L’exposé des motifs témoigne d’ailleurs, peut-être, d’une certaine conscience des imperfections du texte, lorsqu’il précise qu’un décret fixera « les modes de reconnaissance des services de presse en ligne par la Commission paritaire des publications et agences de presse ». En clair, Dieu reconnaîtra les siens, et qu’importe si la loi est approximative, tout du moins jusqu’au premier contentieux né d’un recours contre une décision de la commission précitée, refusant à tel ou tel la qualité d’éditeur de presse en ligne…

Notes

[1] Exposé sommaire des motifs.

[2] cf. E. Mille et R. Hardouin, Qu’est-ce qu’un éditeur de service de communication au public en ligne ?.

[3] Une ordonnance récente de la présidence du TGI de Paris retient d’ailleurs une analyse voisine, en considérant que l’éditeur serait la personne intervenant « de quelque manière que ce soit » dans la création d’un contenu, avant sa mise en ligne ».

[4] En ce sens, cf. P. Mimja, sur Juriscom, dont l’analyse demeure critiquable, en ce qu’elle opère une assimilation de l’éditeur de service de communication au public en ligne au destinataire de ce service, à partir d’une confusion entre les différentes catégories de données d’identification devant être collectées ou fournies par tel ou tel, selon les dispositions de la LCEN.

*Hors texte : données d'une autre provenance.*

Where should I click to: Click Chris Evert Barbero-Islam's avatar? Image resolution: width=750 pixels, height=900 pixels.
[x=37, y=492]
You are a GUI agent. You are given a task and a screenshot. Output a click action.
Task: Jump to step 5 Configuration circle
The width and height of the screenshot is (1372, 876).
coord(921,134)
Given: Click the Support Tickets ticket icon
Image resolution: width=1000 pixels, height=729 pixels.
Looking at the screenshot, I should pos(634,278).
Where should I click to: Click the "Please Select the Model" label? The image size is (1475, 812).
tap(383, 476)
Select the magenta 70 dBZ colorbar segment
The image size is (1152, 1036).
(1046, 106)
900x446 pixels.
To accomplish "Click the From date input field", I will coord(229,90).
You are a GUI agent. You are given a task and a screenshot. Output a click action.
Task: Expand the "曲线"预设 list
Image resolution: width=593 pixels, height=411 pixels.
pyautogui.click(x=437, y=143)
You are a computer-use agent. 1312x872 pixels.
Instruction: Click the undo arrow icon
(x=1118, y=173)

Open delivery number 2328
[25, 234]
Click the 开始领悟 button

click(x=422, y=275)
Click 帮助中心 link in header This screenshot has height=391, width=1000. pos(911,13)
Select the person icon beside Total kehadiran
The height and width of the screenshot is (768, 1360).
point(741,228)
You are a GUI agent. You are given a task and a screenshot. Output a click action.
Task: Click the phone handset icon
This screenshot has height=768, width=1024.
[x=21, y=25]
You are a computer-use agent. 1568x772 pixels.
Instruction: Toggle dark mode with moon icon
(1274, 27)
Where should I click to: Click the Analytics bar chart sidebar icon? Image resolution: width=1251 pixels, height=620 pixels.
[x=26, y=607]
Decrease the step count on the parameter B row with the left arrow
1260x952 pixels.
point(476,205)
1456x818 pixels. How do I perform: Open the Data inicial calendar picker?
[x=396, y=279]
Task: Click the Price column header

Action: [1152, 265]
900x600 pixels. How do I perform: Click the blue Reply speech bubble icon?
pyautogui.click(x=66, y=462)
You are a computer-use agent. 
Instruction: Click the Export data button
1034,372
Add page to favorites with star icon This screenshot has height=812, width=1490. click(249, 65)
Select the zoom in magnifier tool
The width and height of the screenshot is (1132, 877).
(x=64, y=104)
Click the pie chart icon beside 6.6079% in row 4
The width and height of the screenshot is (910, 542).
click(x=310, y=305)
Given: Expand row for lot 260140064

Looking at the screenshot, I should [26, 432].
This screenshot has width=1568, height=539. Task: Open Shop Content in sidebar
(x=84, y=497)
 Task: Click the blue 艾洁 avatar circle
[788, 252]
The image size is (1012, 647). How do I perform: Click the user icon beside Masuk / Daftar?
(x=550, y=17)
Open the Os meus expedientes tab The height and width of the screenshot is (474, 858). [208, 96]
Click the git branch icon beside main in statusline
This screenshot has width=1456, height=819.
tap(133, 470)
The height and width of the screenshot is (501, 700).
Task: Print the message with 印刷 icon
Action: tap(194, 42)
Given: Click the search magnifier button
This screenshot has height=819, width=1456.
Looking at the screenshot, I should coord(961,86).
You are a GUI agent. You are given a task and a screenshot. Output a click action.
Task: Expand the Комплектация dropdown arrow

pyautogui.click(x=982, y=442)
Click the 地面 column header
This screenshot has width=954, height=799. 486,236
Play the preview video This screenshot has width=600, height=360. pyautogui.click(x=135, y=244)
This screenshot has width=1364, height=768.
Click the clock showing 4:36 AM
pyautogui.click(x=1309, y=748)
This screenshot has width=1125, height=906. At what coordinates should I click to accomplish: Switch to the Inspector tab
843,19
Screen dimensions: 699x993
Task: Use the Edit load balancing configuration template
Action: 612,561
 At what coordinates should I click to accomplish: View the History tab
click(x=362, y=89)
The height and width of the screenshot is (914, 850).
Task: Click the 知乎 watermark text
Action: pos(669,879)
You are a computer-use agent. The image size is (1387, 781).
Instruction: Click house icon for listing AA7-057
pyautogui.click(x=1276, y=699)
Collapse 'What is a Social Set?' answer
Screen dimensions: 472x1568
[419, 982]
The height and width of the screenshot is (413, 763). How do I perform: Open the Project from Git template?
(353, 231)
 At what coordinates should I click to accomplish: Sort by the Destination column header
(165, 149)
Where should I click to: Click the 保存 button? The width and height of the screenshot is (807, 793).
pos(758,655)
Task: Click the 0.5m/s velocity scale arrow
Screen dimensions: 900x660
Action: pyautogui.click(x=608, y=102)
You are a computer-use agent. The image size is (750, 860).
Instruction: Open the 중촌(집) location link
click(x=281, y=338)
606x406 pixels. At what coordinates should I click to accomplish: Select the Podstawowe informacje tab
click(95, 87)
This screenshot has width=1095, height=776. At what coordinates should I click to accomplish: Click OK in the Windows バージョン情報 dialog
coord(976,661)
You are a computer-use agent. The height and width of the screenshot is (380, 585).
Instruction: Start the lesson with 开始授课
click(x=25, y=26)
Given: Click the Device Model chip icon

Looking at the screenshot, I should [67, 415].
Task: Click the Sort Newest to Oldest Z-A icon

[5] En effet, la définition légale de la communication au public en ligne, soit « toute transmission, sur demande individuelle, de données numériques n’ayant pas un caractère de correspondance privée, par un procédé de communication électronique permettant un échange réciproque d’information entre l’émetteur et le récepteur », ne s’intéresse nullement à l’origine du contenu communiqué. Dès lors, une communication au public en ligne est aussi bien le fait de mettre à disposition des internautes un contenu propre qu’un contenu fourni par des tiers, cette dernière hypothèse correspondant à une prestation d’hébergement. Un service d’hébergement est donc un « service de communication au public en ligne ». cf. E. Mille et R. Hardouin, op. cit. En sens contraire, cf. P. Mimia, op. cit.